Коншин не мог удержаться от улыбки.
— Ну вот! Вы уже смеетесь, хотя, в сущности, все это совсем не смешно. В самом деле, — рассуждала она, — вы вон какой здоровый и крепкий и можете одним ударом сбить с ног человека, а Георгий Николаевич рыхлый, слабый, близорукий и выглядит в своих очках с толстыми стеклами старше своих лет, а ведь ему только сорок четыре. Вы, может быть, легко прошли через эту, ну, скажем, любовь, не знаю уж, что там у вас было.
— Нет, трудно.
— Тем более. Даже вам было трудно! А Георгий Николаевич... Ведь ему в буквальном смысле грозит верная смерть. Вы даже представить себе не можете, как он мучается. — Она помолчала. — Они оба мучаются. Георгий Николаевич потому, что таится и убежден, что Верочка ничего не знает. А она — потому что знает и боится, чтобы он, боже сохрани, не догадался об этом.
— И ревнует? — спросил Коншин.
— А как вы думаете? Но изо всех сил старается не показать. И ведь они любят друг друга. Но они уже девять лет женаты, в отношениях близости что-то теряется, и мужчина, мне кажется, чаще, чем женщина, невольно начинает томиться, тосковать. Мы с Георгием однажды говорили об этом, разумеется, отвлеченно, без имен и даже, как ни странно, почти без слов. Мы как бы обменивались мыслями. И вот что я услышала в этом разговоре: «Ведь никто не страдает оттого, что я близок с другой. Неужели у меня нет права на «свое», на ту долю полной свободы, которую мне подарила судьба? Подарила или наказала — кому, в конце концов, до этого дело?» Конечно, он так себя спрашивает только в полной уверенности, что Верочка ничего не знает.

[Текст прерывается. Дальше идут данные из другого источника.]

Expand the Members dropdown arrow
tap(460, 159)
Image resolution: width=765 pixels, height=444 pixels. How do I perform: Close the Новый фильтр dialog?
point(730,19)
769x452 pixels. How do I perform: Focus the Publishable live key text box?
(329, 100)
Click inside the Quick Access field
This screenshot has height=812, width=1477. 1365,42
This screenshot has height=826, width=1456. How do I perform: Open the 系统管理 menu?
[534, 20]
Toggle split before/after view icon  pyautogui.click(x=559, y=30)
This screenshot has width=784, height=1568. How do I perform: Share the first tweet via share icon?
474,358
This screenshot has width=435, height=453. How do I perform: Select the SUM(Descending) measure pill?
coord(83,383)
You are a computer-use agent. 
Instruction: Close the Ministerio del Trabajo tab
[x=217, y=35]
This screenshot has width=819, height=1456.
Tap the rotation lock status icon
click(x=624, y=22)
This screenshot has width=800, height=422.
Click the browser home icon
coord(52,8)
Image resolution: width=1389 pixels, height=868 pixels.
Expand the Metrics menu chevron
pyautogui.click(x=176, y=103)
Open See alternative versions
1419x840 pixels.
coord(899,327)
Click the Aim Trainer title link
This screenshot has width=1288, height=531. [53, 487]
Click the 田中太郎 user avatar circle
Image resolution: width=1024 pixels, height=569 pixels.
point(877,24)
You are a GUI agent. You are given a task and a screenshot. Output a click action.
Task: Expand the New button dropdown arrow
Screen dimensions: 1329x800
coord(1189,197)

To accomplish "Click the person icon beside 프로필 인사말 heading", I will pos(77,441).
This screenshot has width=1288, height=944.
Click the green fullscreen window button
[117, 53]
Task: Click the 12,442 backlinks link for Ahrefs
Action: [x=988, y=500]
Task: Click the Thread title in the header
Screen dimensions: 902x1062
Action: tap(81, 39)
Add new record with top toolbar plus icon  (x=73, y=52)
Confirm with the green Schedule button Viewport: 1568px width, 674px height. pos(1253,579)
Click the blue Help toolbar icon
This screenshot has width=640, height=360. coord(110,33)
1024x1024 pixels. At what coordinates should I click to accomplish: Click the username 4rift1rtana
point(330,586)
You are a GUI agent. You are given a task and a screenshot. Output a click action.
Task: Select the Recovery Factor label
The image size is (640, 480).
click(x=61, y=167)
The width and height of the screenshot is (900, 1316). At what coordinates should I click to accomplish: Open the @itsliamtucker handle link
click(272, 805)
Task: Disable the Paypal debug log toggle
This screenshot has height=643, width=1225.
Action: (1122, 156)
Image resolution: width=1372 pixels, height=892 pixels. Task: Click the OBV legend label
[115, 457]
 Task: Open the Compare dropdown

— И что же вы ему ответили?
— Я только дала ему понять, что ему надо рассказать жене все без колебаний и размышлений. Но вам я могу сказать, что виноваты, мне кажется, оба.
— Почему?
— Потому что все началось задолго до Кременецкой. Оба, не задумываясь над своими отношениями, как бы привычно «принимали» друг друга. Дни летят, повторяются, отщелкиваются, как на счетах, — и нет ничего легче, как просмотреть поворот. Ну, а что представляет собой ваша Кременецкая? Что она за человек?
— Она прежде всего женщина, а потом уже человек. Проходя мимо нее, мужчины оглядываются, это я замечал много раз.
— Так хороша?
— Да не так уж и хороша, однако оглядываются. И больше того: как будто заставляют себя отрывать от нее глаза.
— И ей это нравится? Впрочем, оставим это, — вдруг быстро сказала Маша. — Дайте мне сигарету. Я редко курю, а сейчас захотелось.
Они закурили.
— И простите, — она слегка побледнела, — это было бестактностью, что я стала расспрашивать. Я вижу, что вам неприятно. Больше не буду.
36
Да, непременно надо было притворяться сдержанной и одновременно совершенно свободной от него, а это было почти невозможно. Кем она была для него? Одинокой женщиной, о которой каждый мужчина думает: «А почему бы и нет?» Машинисткой, которая притворяется, что любит свою работу и нисколько не жалеет, что за год до окончания ушла из университета? Как обидно он удивился, узнав, что Маша легко читает и немного говорит по-французски! Она была никто для него. В этом разговоре она держалась так непринужденно не потому, что была на одном уровне с ним, а потому, что пересилила себя и осмелилась так держаться. И все это — неуверенность, смятенье, страх перед тем, что когда-нибудь должно было слупиться, непонятная слабость, охватывающая ее, когда они встречались, — все это она должна была скрывать от него. Влюбилась, как школьница, как девчонка! Скрывать, как бы это ни было трудно.
37
В неопределенности, в напряжении, которое сотрудники старались скрывать, делая вид, что все обстоит благополучно, мелькнул проблеск света. Секретарь одного из ученых советов Большой Академии, с которым Петр Андреевич почти не был знаком, позвонил, чтобы узнать, не хочет ли он выступить на бюро ученых советов.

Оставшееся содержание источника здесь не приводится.